Kiedrowski hesitates to predict Kappa Mapping's future, other than to say she's hopeful she can double her work force in the next five years and continue doing "the type of projects that really motivate us and sustain us and make us want to get up in the morning to head into work."

That hesitancy, in part, stems from the not-so-long-ago feeling that her company was "really poised to take off" — in her words "we had the right team, the right software, the right location and the right relationship with our clients" — only to have the 2008 financial crisis hit home with a big thud at 6 State St. in Bangor.

"I had to lay most everybody off," she says. "That was really scary."

Kiedrowski says her employees understood the economic realities and worked with her to keep the business open. They accepted reduced hours and salary while she maintained everyone's benefits. Employees used the down time to expand their skills, learning new software and taking on unfamiliar tasks (such as writing proposals).
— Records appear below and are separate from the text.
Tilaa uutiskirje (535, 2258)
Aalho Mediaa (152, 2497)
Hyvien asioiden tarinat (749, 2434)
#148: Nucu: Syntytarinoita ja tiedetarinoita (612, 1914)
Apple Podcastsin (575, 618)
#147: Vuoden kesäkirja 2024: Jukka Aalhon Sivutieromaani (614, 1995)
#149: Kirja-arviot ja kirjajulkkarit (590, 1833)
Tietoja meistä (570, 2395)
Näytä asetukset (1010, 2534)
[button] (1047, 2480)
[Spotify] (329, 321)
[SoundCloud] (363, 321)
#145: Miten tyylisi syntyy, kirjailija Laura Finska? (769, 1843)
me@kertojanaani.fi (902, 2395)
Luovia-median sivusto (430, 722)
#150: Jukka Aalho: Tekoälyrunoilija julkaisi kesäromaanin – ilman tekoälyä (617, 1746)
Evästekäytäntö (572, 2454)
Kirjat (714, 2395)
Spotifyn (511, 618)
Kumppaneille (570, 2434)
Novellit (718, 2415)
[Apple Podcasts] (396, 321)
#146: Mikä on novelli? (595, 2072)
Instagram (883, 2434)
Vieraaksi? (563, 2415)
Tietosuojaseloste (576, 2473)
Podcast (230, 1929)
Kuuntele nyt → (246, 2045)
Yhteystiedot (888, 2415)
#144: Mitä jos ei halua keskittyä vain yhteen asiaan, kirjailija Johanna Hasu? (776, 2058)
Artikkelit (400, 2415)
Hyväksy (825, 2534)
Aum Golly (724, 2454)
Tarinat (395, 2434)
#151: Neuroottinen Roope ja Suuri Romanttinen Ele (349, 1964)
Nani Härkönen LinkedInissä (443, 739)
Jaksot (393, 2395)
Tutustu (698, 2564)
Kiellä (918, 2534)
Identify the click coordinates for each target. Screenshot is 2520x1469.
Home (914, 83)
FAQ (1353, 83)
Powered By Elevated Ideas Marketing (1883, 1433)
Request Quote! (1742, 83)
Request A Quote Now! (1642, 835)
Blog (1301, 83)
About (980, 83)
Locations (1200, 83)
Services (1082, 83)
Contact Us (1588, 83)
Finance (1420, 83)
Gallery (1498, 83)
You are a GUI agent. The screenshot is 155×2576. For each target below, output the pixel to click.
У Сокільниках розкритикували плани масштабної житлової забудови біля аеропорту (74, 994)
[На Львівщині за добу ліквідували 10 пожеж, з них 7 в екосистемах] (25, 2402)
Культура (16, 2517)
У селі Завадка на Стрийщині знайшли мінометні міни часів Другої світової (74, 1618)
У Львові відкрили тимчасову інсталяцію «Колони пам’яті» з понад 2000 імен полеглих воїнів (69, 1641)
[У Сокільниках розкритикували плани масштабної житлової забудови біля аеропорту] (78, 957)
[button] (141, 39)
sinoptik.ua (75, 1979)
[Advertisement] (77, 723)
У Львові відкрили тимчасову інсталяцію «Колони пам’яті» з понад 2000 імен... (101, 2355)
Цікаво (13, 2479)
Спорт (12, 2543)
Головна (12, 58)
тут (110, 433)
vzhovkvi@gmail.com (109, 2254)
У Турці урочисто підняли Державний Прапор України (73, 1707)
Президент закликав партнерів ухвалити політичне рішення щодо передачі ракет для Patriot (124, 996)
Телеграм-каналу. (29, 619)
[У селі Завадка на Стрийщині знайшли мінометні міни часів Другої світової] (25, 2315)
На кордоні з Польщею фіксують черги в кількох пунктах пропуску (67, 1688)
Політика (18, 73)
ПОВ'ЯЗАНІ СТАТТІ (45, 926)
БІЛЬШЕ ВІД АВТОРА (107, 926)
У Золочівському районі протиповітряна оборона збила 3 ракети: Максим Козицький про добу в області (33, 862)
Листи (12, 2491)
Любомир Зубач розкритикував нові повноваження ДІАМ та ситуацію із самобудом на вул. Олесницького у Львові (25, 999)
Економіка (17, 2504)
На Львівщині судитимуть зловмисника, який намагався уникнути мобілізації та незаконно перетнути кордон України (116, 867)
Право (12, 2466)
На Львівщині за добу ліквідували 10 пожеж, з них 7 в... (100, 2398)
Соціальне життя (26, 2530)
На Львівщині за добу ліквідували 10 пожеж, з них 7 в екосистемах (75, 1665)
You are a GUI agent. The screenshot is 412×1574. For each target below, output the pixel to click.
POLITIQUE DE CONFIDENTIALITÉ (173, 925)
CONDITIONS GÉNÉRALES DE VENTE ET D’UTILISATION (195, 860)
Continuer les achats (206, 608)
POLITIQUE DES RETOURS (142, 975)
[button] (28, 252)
By spring 2009, her employees were back to full-time status.

The adversity of weathering the deepest recession since the Great Depression proved to be a time of growth for everyone, including Kiedrowski.

"It's easy to lead when things are going well," she says. "But how do you lead when the cash flow is not going well, and you have a difficult client making unreasonable demands, and both of those things are coming together at the same time? … My goals now are very different than they were in 2003."

Coming out of the recession, Kiedrowski and her team have expanded Kappa's client list, built an award-winning portfolio and seen revenues steadily grow — with last year's gross earnings of $754,000 representing a 28% increase over 2010.

Recent projects include:

  • As a subcontractor, Kappa used orthophotography and other mapping tools to create a topographic map, with 2-foot contour intervals, that enabled the The Boutet Co. to develop a 3-D model for a proposed 100-megawatt wind farm project in Anchorage.
  • Working with the Bangor surveying firm of Shyka, Sheppard and Garster, Kappa did the base mapping for Hollywood Slots, Bass Park and the Cross Insurance Center that's now under construction.
  • Transportation mapping for the Penobscot Narrows Bridge, Interstate 295 in Portland and Auburn-Lewiston Municipal Airport.
  • Using color infrared orthophotography to identify significant vernal pools in Bar Harbor. Kappa completed new maps for the town's assessor that were linked to a digital database.

Each example in the company's portfolio represents a successful application of fast-evolving mapping technologies to solve a particular problem. For Kiedrowski and the other members of her team, that's the thrill of it.

"I'll grab the opportunities as I see them," she says. "What does that look like and what will it mean for this company five years from now? I don't know. But it will be fun to get there."

Editor's note: This is a corrected version of the original story. It corrects revenue figures for Kappa Mapping.